Digital Image Access Retrieval. Edited by P. Bryan Heidorn and Beth Sandore. Urbana, 111.: Graduate School of Library and Information Science, University of Illinois at Urbana-Champaign, 1997. 191 p. ISBN 0–87845–100–5. (Clinic on Library Applications of Data Processing, ISSN 0069–4789).

Each of this book's eleven papers explores a different aspect of digital image access. The papers were originally presented at a 1996 symposium, the Thirty-Third Annual Clinic on Library Applications of Data Processing, 24-26 March 1996. Prepared by researchers and practitioners in various fields, they provide a forum for the exploration of creative solutions. Following the editors' lucid and informative introduction, the papers present digital image technology in its multi-faceted impact on libraries today and tomorrow.

The three papers in the first section (“Systems, Planning, and Implementation”) provide a framework for exploring the historical, technical, and management issues involved in digital image collection development. The six papers in the second section address the central issue of automatic and semi–automatic indexing of images. The subject of the final section's two papers is the use of digital images as replacements for deteriorating originals in the preservation process.

Image Databases: The First Decade, the Present, and the Future”, the keynote paper by Howard Besser, chronicles the relatively short history of digital imaging. The author shows how much has been accomplished within such a short time, but also points out the considerable work still left to be done. Besser was involved in library and museum image database development before many thought image databases were a practical consideration. He presents an eloquent synthesis of the technological innovation needed for images and of library service. Innovation in several critical technologies (including storage, telecommunications, and processing power) has fueled the current fast pace of development, and it is interwoven in his outline of the roles of library and information scientists. Besser identifies crucial areas for future work, as in standards and metadata development, image quality issues, and approaches to content-based retrieval.

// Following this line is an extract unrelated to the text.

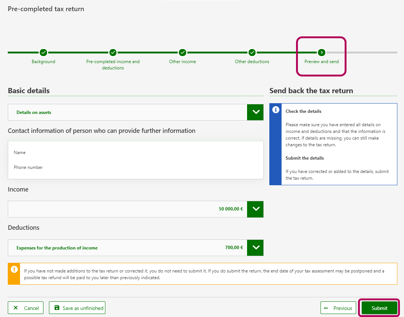
Task: Open the Other income step label
Action: pos(183,62)
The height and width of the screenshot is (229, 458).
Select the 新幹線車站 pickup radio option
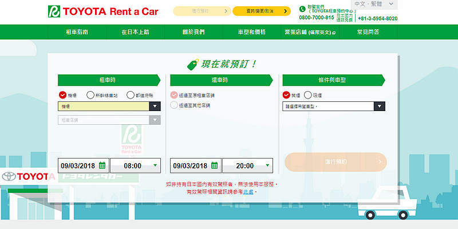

Jennifer Trant explores the administrative, technical, and legal mechanisms for the eventual delivery of large high–quality collections of museum images to educational institutions in her paper, “Exploring New Models for Administering Intellectual Property: The Museum Educational Site Licensing (MESL) Project”. The MESL consortium is a two-year cooperative project of seven museums and seven universities. Its purpose is to establish standard practices to accommodate this new potential for the distribution of images. In describing it, Trant presents some models of rights management, namely, rights holders' collectives, brokerages, rights resellers, consortia, and locator services. She juxtaposes numerous and complex issues of legal and intellectual property rights associated with the migration of rights from original works to reproductions. The likelihood of theft is greatly increased because of the ease with which an exact copy of a digital image can be made and transported.

Lois Lunin's “The Big Picture: Selection and Design Issues for Image Information Systems” is the final paper of this section. It contains a valuable decision–making framework for anyone contemplating the development of an image database for any substantial collection. Examining many factors involved in the planning and design of an image information system, Lunin warns that it is easy to be preoccupied with the technology alone, and to neglect the broader planning required before a project begins, including an analysis of users' needs and the eventual desired functionality of the system. It is necessary to identify the users of the system, the images of interest and their sources, the property rights associated with them, short– and long–term hardware and software needs, standards, and costs.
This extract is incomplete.